Unlike factory-made chairs, that call their products “handmade,” my process starts with freshly cut logs, age-old hand tools, and hard work. The parts are not mass-produced from a machine, but carefully crafted, one piece at a time…
The first part of the process begins with selecting the perfect log – a specimen that is straight, without scars or bumps. From here, the log is split into eights, with mallets and wedges.
Once the log is in eighths, individual pieces are measured, cut to length, and shaped with a shave horse and drawknife. These parts will become the spindles, bows, and legs of the chair.
Some parts go on to be steam bent – to become hoops or bows – while others are dried, over the period of several days in a kiln before final shaping.
A clear piece of Eastern White Pine is selected to be carved into the seat, using a variety of traditional bladed hand tools. These tools include a spokeshave, drawknife, scorp and travisher.

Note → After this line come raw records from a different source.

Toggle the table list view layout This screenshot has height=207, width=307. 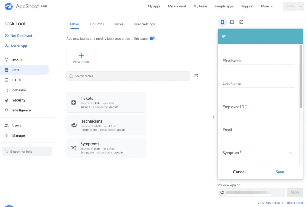196,76
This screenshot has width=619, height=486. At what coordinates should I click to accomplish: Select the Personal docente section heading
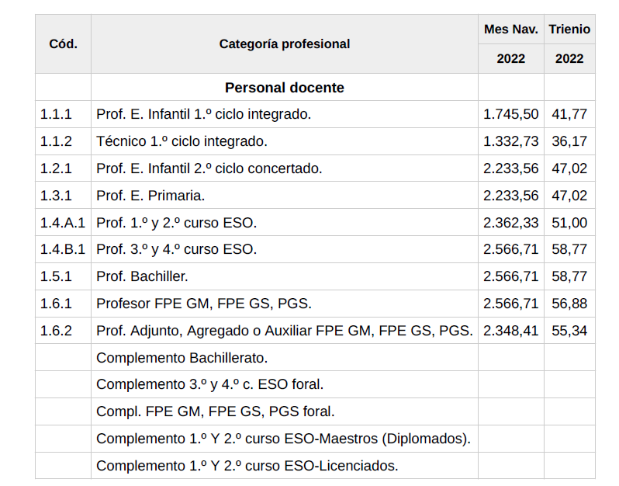coord(284,88)

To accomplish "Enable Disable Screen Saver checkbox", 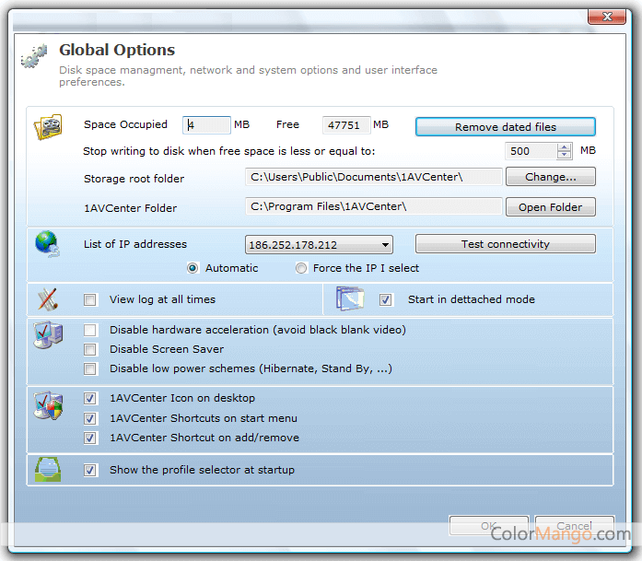I will pyautogui.click(x=90, y=349).
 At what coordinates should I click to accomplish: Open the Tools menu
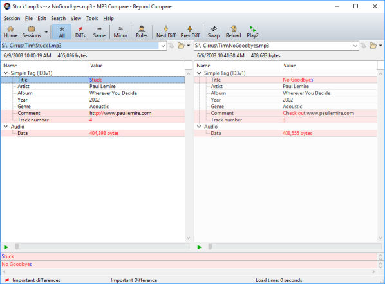point(92,19)
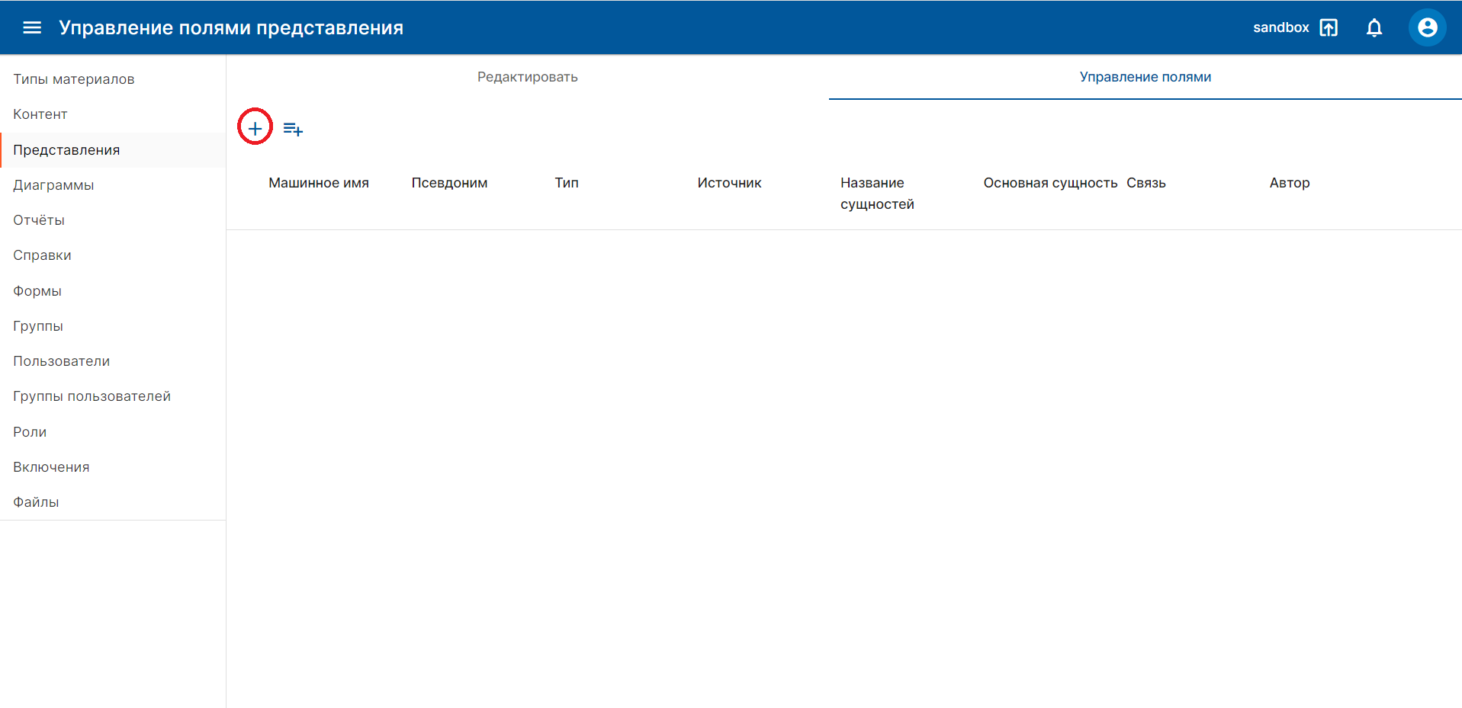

Two styles of legs are available for my chairs – the Double Bobbin (bamboo style) and the more traditional Baluster style. Each leg is turned by hand on my 1944 Delta Milwaukee lathe. Clear Hard Maple is the material of choice for this process, chosen for its strength and also for its ability to produce clean, sharp details. Below is a short video of a Baluster leg being turned by hand on an antique Delta Milwaukee lathe from 1944 and a series of hand tools.
I use the age-old process of moisture expansion joints, this requires that the materials are kiln-dried before being shaped to their final size so that after assembly the tenons will expand into the mortises – locking them in place permanently. Because of this technique, this style of the chair can be made without the use of fasteners (such as screws) or glue – although I choose to use glue, for added insurance.
Each chair is finished with several coats of Milk Paint, buffed to a low rich sheen, and then sealed with several layers of oil.